EXERCISE — All that is needed is every record, duplicated exactly.

EXERCISE DATA —
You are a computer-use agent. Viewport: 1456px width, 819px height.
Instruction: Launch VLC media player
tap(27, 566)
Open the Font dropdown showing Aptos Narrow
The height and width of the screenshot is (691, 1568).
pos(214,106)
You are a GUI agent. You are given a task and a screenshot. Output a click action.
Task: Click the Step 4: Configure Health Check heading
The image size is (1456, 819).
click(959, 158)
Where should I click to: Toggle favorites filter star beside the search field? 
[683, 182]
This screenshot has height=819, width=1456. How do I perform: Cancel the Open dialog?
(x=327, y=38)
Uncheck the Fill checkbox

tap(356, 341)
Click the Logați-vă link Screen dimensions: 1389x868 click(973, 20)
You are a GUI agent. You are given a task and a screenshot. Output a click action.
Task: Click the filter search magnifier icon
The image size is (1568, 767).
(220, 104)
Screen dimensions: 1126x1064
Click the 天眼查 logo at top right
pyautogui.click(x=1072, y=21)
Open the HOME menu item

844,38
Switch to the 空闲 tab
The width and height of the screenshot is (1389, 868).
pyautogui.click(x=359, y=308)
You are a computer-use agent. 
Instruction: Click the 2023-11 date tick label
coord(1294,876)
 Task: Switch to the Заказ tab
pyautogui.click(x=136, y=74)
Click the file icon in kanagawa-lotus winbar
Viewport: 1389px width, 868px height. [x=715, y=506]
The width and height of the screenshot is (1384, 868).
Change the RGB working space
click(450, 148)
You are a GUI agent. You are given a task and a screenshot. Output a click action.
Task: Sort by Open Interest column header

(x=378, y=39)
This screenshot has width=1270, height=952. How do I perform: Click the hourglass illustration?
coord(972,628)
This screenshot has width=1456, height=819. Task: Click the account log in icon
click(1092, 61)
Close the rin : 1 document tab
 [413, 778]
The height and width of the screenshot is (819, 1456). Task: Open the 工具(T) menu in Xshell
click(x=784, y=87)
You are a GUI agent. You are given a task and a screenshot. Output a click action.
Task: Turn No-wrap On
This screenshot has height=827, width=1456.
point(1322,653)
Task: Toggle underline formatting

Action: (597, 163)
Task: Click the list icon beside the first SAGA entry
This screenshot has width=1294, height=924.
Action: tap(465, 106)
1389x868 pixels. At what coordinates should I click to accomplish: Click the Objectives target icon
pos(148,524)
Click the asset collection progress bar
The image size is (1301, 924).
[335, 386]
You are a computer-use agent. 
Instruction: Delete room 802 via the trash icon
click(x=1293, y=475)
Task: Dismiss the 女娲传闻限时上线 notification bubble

RESPONSE FOR THIS EXERCISE —
You are a computer-use agent. Viewport: 1456px width, 819px height.
Instruction: Launch VLC media player
tap(27, 566)
Open the Font dropdown showing Aptos Narrow
The height and width of the screenshot is (691, 1568).
pos(214,106)
You are a GUI agent. You are given a task and a screenshot. Output a click action.
Task: Click the Step 4: Configure Health Check heading
The image size is (1456, 819).
click(959, 158)
Where should I click to: Toggle favorites filter star beside the search field? 
[683, 182]
This screenshot has height=819, width=1456. How do I perform: Cancel the Open dialog?
(x=327, y=38)
Uncheck the Fill checkbox

tap(356, 341)
Click the Logați-vă link Screen dimensions: 1389x868 click(973, 20)
You are a GUI agent. You are given a task and a screenshot. Output a click action.
Task: Click the filter search magnifier icon
The image size is (1568, 767).
(220, 104)
Screen dimensions: 1126x1064
Click the 天眼查 logo at top right
pyautogui.click(x=1072, y=21)
Open the HOME menu item

844,38
Switch to the 空闲 tab
The width and height of the screenshot is (1389, 868).
pyautogui.click(x=359, y=308)
You are a computer-use agent. 
Instruction: Click the 2023-11 date tick label
coord(1294,876)
 Task: Switch to the Заказ tab
pyautogui.click(x=136, y=74)
Click the file icon in kanagawa-lotus winbar
Viewport: 1389px width, 868px height. [x=715, y=506]
The width and height of the screenshot is (1384, 868).
Change the RGB working space
click(450, 148)
You are a GUI agent. You are given a task and a screenshot. Output a click action.
Task: Sort by Open Interest column header

(x=378, y=39)
This screenshot has width=1270, height=952. How do I perform: Click the hourglass illustration?
coord(972,628)
This screenshot has width=1456, height=819. Task: Click the account log in icon
click(1092, 61)
Close the rin : 1 document tab
 [413, 778]
The height and width of the screenshot is (819, 1456). Task: Open the 工具(T) menu in Xshell
click(x=784, y=87)
You are a GUI agent. You are given a task and a screenshot. Output a click action.
Task: Turn No-wrap On
This screenshot has height=827, width=1456.
point(1322,653)
Task: Toggle underline formatting

Action: (597, 163)
Task: Click the list icon beside the first SAGA entry
This screenshot has width=1294, height=924.
Action: tap(465, 106)
1389x868 pixels. At what coordinates should I click to accomplish: Click the Objectives target icon
pos(148,524)
Click the asset collection progress bar
The image size is (1301, 924).
[335, 386]
You are a computer-use agent. 
Instruction: Delete room 802 via the trash icon
click(x=1293, y=475)
Task: Dismiss the 女娲传闻限时上线 notification bubble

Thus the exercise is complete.